Daron Acemoglu (MIT) et lauréat du prix Nobel d'économie tempère l’enthousiasme sur l’IA : seulement 5 % des tâches automatisables, 1 % de croissance du PIB mondial prévu.



Prévisions d’impact économique de l’IA : entre enthousiasme et prudence

Alors que la Silicon Valley prédit une mutation radicale du monde du travail par l’intelligence artificielle (IA), l’économiste du MIT Daron Acemoglu tempère les ardeurs. À contre-courant des discours exaltés, il avance une thèse modeste mais rigoureusement argumentée : selon ses estimations, l’IA n’automatisera que 5 % des tâches et ne contribuera qu’à une hausse de 1 % du PIB mondial sur les dix prochaines années. Une vision réaliste qui recentre le débat sur les vrais enjeux : le jugement humain, la création de valeur et la pertinence des investissements technologiques.

Depuis plusieurs années, l’IA est vantée comme la prochaine révolution industrielle. Les cabinets de conseil, les grandes entreprises technologiques et certains économistes évoquent des gains de productivité massifs, des milliards de dollars injectés dans l’économie mondiale et une transformation de tous les secteurs d’activité. Pourtant, Daron Acemoglu, économiste réputé pour ses travaux sur les institutions et le progrès technique, invite à une lecture plus nuancée.

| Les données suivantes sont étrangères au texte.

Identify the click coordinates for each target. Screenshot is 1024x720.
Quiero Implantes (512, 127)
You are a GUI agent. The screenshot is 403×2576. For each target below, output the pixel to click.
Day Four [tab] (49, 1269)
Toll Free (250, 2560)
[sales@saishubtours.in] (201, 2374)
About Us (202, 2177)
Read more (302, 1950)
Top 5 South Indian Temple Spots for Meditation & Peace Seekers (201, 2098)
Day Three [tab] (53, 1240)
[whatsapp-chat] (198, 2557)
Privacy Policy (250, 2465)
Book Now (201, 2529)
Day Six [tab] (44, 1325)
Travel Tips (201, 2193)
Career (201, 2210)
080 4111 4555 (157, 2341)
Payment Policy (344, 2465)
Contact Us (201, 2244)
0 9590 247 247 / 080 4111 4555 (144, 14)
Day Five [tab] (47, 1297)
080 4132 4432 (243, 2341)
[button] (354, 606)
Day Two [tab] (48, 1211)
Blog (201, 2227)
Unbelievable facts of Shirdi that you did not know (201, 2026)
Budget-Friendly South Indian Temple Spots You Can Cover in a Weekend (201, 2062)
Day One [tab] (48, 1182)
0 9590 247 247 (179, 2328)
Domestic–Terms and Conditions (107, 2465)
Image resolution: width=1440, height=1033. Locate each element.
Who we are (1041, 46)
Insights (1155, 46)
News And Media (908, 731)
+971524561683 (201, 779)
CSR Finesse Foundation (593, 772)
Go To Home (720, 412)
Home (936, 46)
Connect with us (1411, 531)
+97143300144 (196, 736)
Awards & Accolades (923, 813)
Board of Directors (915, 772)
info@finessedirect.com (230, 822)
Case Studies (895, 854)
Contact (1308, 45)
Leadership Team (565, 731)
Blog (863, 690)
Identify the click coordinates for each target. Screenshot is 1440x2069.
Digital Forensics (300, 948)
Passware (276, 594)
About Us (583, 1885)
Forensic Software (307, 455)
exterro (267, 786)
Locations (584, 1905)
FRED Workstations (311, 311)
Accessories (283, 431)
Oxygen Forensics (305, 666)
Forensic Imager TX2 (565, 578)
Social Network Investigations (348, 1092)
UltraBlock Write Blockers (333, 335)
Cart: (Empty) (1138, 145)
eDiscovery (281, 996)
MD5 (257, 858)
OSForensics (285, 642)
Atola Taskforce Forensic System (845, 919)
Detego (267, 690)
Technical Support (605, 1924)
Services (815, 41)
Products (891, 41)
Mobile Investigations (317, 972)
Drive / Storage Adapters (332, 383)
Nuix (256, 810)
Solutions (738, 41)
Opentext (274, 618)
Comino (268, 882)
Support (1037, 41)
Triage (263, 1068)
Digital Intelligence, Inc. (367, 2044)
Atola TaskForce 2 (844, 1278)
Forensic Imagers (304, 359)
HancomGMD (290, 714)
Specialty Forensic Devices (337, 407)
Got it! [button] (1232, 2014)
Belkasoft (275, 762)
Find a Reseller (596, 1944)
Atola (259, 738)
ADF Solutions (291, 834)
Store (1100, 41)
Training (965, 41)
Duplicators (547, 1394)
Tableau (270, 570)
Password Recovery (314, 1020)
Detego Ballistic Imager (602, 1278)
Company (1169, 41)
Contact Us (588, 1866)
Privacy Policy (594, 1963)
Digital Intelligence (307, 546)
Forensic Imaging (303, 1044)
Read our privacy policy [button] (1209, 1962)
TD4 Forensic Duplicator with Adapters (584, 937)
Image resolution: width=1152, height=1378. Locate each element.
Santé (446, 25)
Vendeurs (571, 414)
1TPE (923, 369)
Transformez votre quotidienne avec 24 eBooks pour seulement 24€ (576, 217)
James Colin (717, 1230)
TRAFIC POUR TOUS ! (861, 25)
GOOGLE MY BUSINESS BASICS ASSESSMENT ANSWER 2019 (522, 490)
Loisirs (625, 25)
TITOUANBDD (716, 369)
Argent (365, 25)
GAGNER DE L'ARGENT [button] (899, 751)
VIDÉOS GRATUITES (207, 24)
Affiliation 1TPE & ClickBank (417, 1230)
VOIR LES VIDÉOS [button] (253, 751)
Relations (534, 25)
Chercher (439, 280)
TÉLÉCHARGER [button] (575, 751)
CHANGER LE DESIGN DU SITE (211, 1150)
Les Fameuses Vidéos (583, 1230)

Dans une courte vidéo explicative, Acemoglu résume plusieurs années de recherche : non, l’IA ne provoquera pas de rupture économique spectaculaire dans la prochaine décennie. Selon lui, les chiffres avancés par les enthousiastes de l’IA sont largement exagérés et reposent sur une mauvaise compréhension des capacités réelles de cette technologie.

L’automatisation limitée à 5 % des tâches : un choc de réalité
Le chiffre avancé par Acemoglu est sans appel : seuls 5 % des tâches actuellement effectuées par des humains seraient effectivement automatisables à court terme par l’IA. Contrairement à ce que prétendent les partisans d’une automatisation généralisée, la majorité des activités économiques ne peuvent être remplacées aussi aisément par des algorithmes.

Cette évaluation repose sur une analyse empirique des tâches réellement réalisées dans divers métiers, ainsi que sur les capacités effectives de l’IA à exécuter ces tâches. En d’autres termes, Acemoglu ne se contente pas d’extrapoler à partir de démonstrations technologiques spectaculaires, mais se base sur une observation concrète des usages et des limites de l’IA dans le monde réel.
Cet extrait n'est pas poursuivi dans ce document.